Against this background (see press release) and after having been reassured of the authorities' resolve to carry the fiscal and structural reform momentum forward and with a positive outcome of the possible debt buy-back operation, the euro area Member States would be prepared to consider the following initiatives:

  • A lowering by 100 bps of the interest rate charged to Greece on the loans provided in the context of the Greek Loan Facility. Member States under a full financial assistance programme are not required to participate in the lowering of the GLF interest rates for the period in which they receive themselves financial assistance.
  • A lowering by 10 bps of the guarantee fee costs paid by Greece on the EFSF loans.
  • An extension of the maturities of the bilateral and EFSF loans by 15 years and a deferral of interest payments of Greece on EFSF loans by 10 years. These measures will not affect the creditworthiness of EFSF, which is fully backed by the guarantees from Member States.
  • A commitment by Member States to pass on to Greece's segregated account, an amount equivalent to the income on the SMP portfolio accruing to their national central bank as from budget year 2013. Member States under a full financial assistance programme are not required to participate in this scheme for the period in which they receive themselves financial assistance.

The Eurogroup stresses, however, that the above-mentioned benefits of initiatives by euro area Member States would accrue to Greece in a phased manner and conditional upon a strong implementation by the country of the agreed reform measures in the programme period as well as in the post-programme surveillance period.

The Eurogroup is confident that, jointly, the above-mentioned initiatives by Greece and the other euro area Member States would bring Greece's public debt back on a sustainable path throughout this and the next decade and will facilitate a gradual return to market financing. Euro area Member States will consider further measures and assistance, including inter alia lower co-financing in structural funds and/or further interest rate reduction of the Greek Loan Facility, if necessary, for achieving a further credible and sustainable reduction of Greek debt-to-GDP ratio, when Greece reaches an annual primary surplus, as envisaged in the current MoU, conditional on full implementation of all conditions contained in the programme, in order to ensure that by the end of the IMF programme in 2016, Greece can reach a debt-to-GDP ratio in that year of 175 per cent and in 2020 of 124 per cent of GDP, and in 2022 a debt-to-GDP ratio substantially lower than 110 per cent.

As was stated by the Eurogroup on 21 February 2012, we are committed to providing adequate support to Greece during the life of the programme and beyond until it has regained market access, provided that Greece fully complies with the requirements and objectives of the adjustment programme.
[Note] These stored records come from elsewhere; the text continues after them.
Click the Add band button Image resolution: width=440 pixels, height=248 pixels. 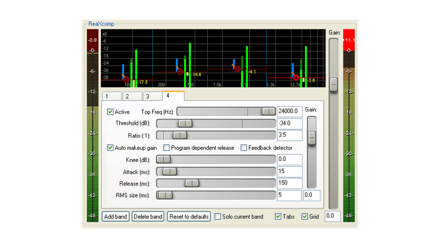coord(115,217)
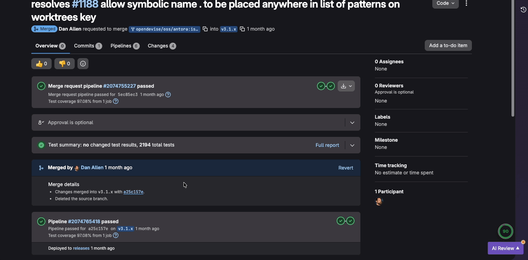Open the emoji reaction picker
The height and width of the screenshot is (260, 528).
point(83,63)
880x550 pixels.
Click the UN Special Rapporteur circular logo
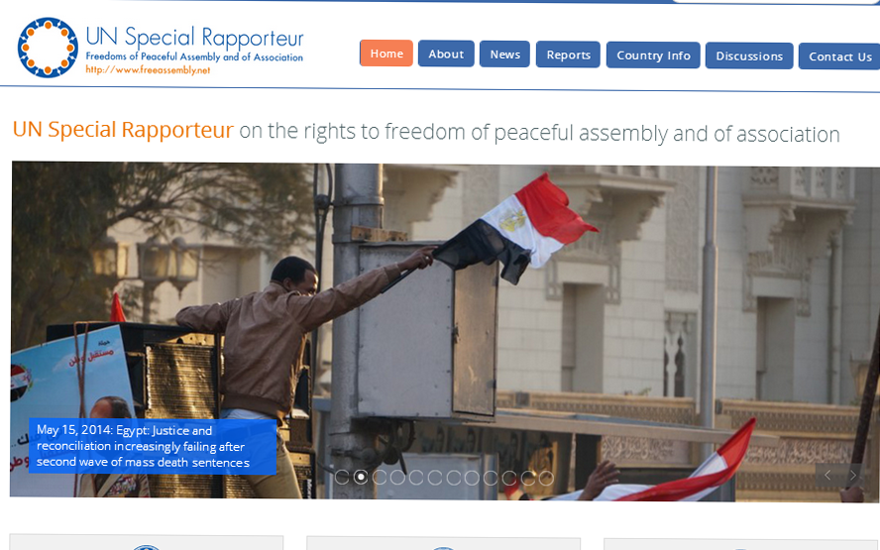(48, 48)
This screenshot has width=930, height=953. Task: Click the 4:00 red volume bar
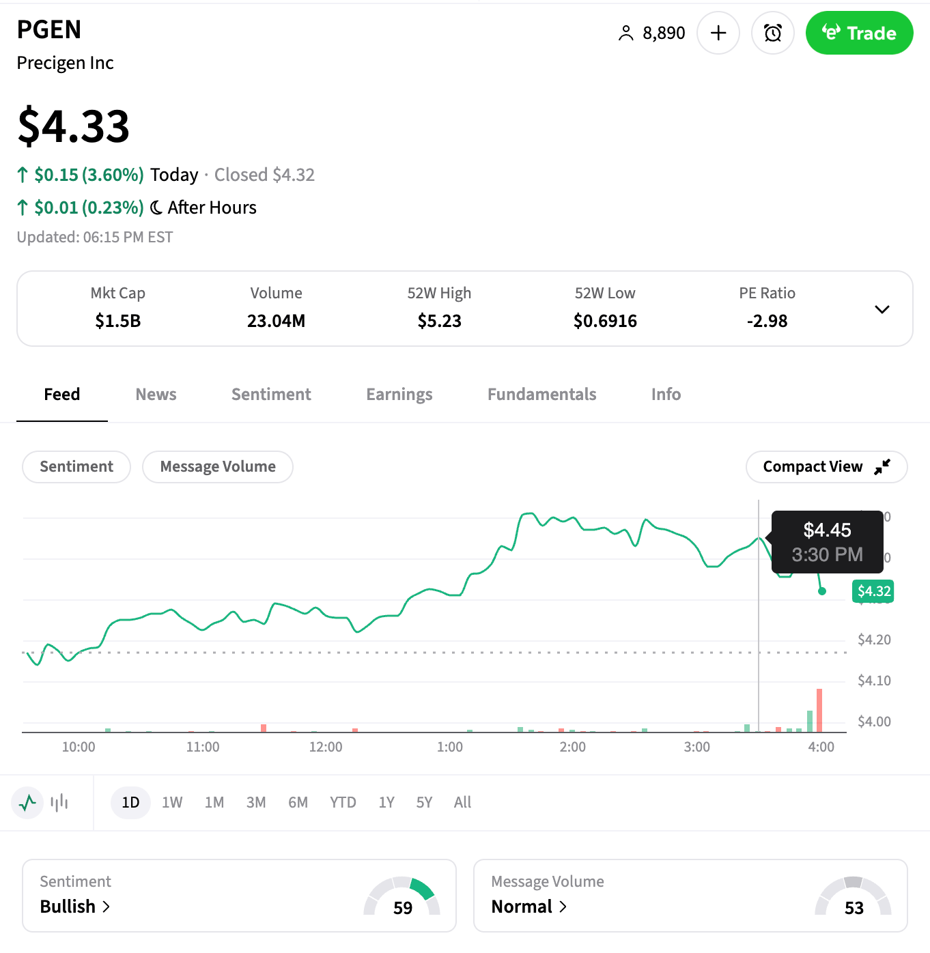(x=819, y=710)
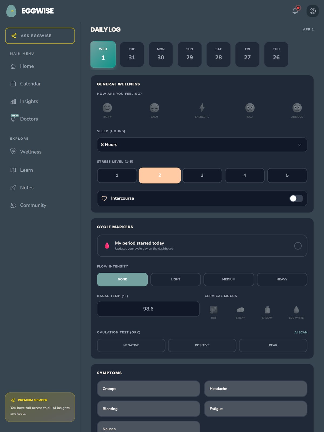Viewport: 324px width, 432px height.
Task: Select Egg White cervical mucus icon
Action: pyautogui.click(x=296, y=310)
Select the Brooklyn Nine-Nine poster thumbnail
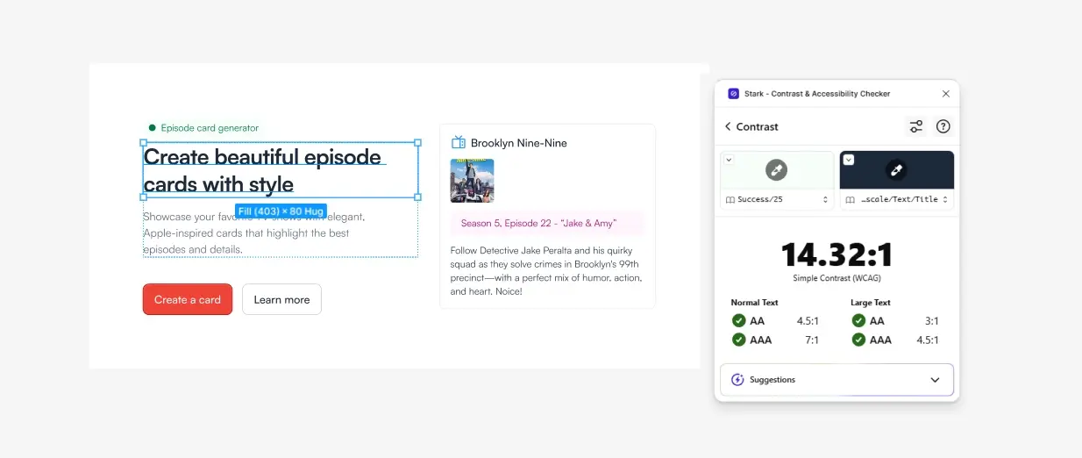The height and width of the screenshot is (458, 1082). [472, 181]
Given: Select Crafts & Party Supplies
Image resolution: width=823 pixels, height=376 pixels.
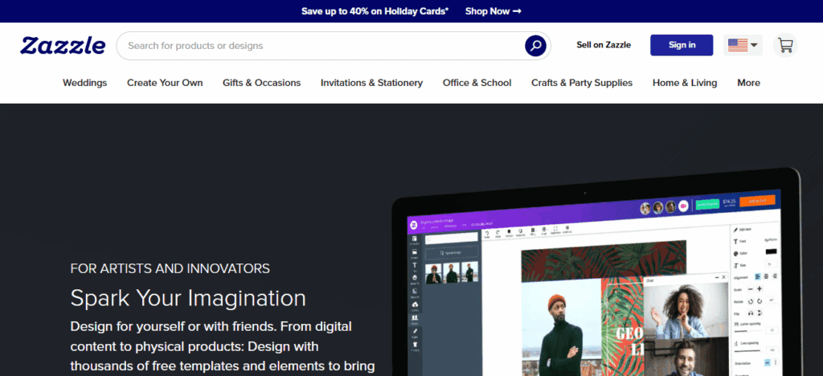Looking at the screenshot, I should coord(582,83).
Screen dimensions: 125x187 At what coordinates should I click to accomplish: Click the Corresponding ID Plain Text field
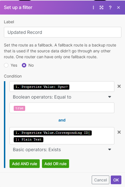pos(62,136)
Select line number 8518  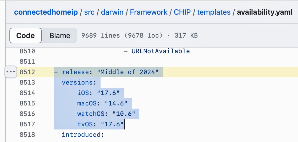[27, 135]
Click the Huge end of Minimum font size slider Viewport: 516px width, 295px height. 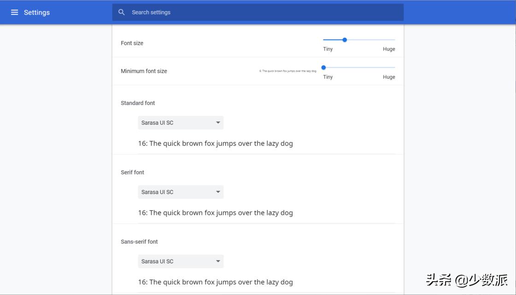pos(394,68)
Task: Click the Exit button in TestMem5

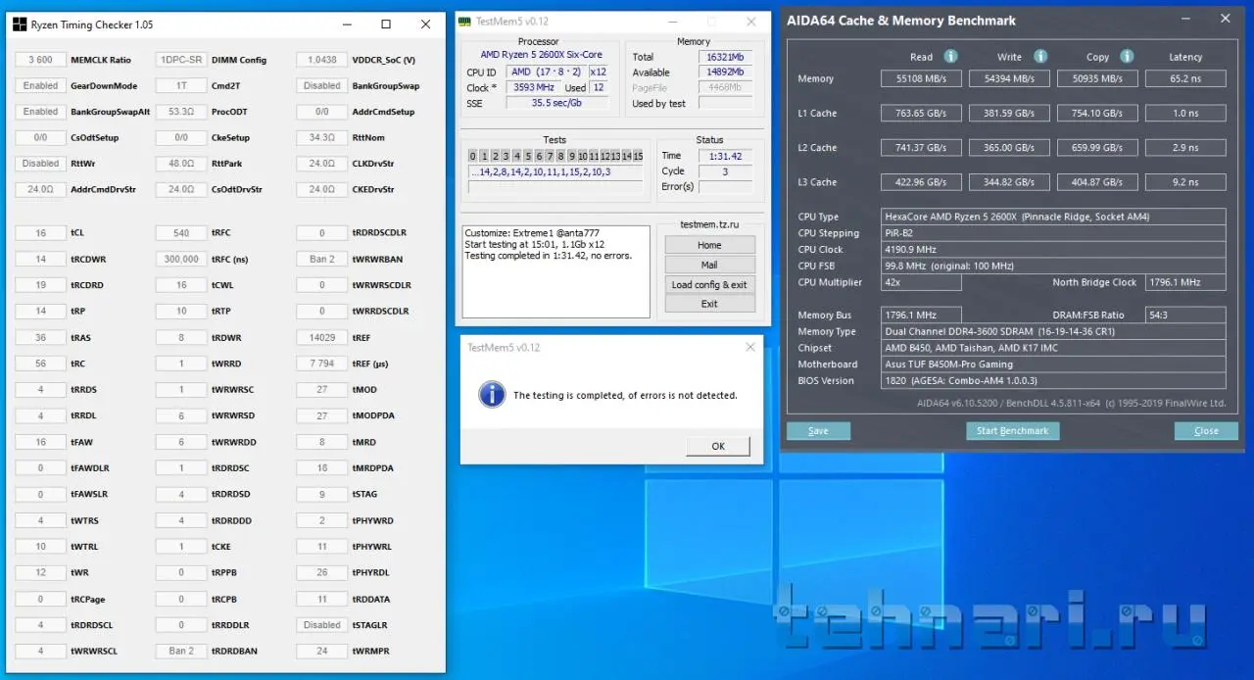Action: point(709,304)
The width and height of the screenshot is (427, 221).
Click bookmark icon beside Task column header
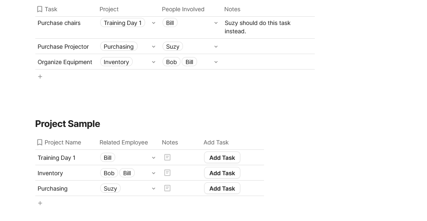tap(40, 9)
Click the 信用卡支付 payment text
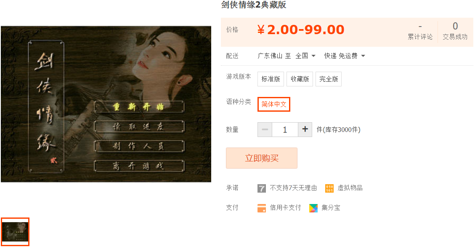This screenshot has width=475, height=247. (285, 208)
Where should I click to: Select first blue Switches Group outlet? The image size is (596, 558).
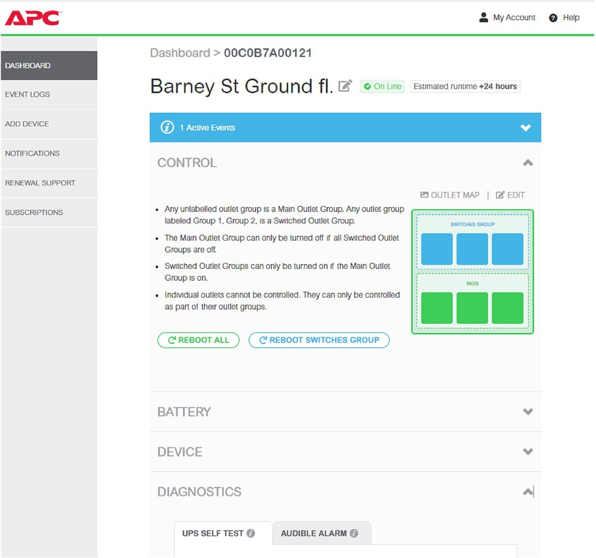[x=437, y=249]
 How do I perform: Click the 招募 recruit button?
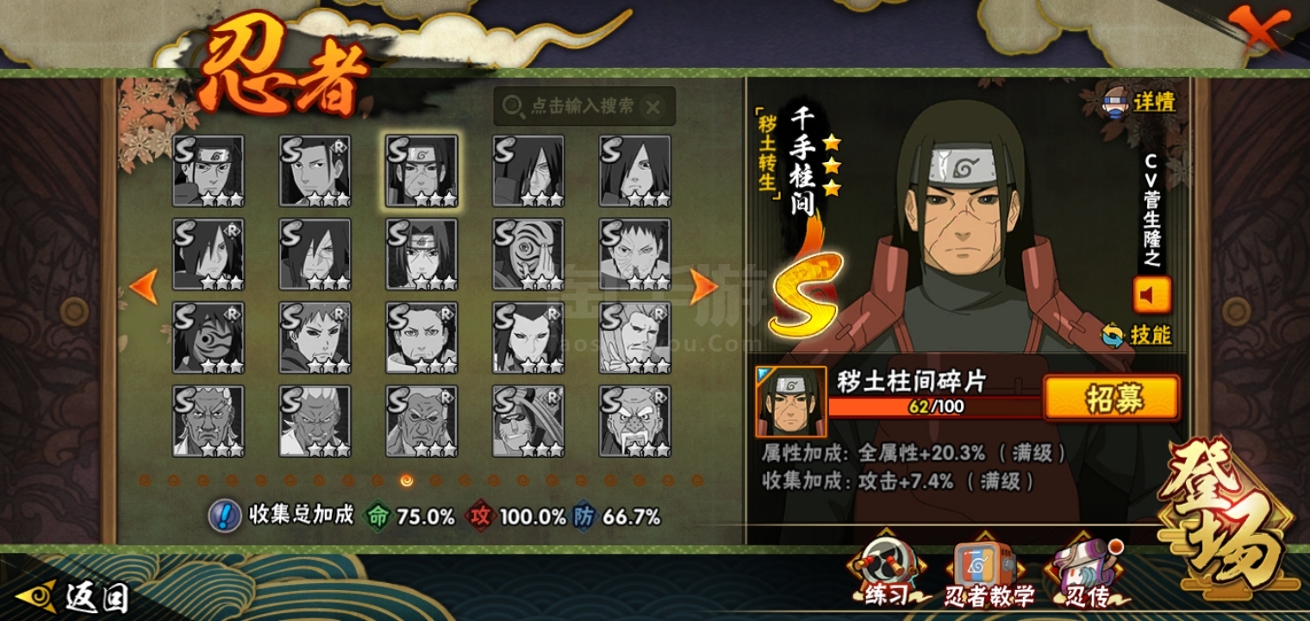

The Eurogroup concludes that the necessary elements are now in place for Member States to launch the relevant national procedures required for the approval of the next EFSF disbursement, which amounts to €43.7 billion. €10.6 billion for budgetary financing and €23.8 billion in EFSF bonds earmarked for bank recapitalisation will be paid out in December. The disbursement of the remaining amount will be made in three sub-tranches during the first quarter of 2013, linked to the implementation of the MoU milestones (including the implementation of the agreed tax reform by January) to be agreed by the Troika.

The Eurogroup expects to be in a position to formally decide on the disbursement by 13 December, subject to the completion of these national procedures and following a review of the outcome of a possible debt buy-back operation by Greece.

Press release

Video - press conference


In a statement, President Barroso said: "I welcome the agreement reached by the Eurogroup earlier this morning on Greece, which underscores the Commission's continuous efforts to help guide the quick implementation of the programme and ensure adequate support to Greece until it has regained market access.

The Greek authorities have demonstrated a strong commitment to the programme and the Commission salutes the efforts made by Greek citizens in this difficult time. The Commission continues to consider that these efforts will contribute to a better future for the Greek people."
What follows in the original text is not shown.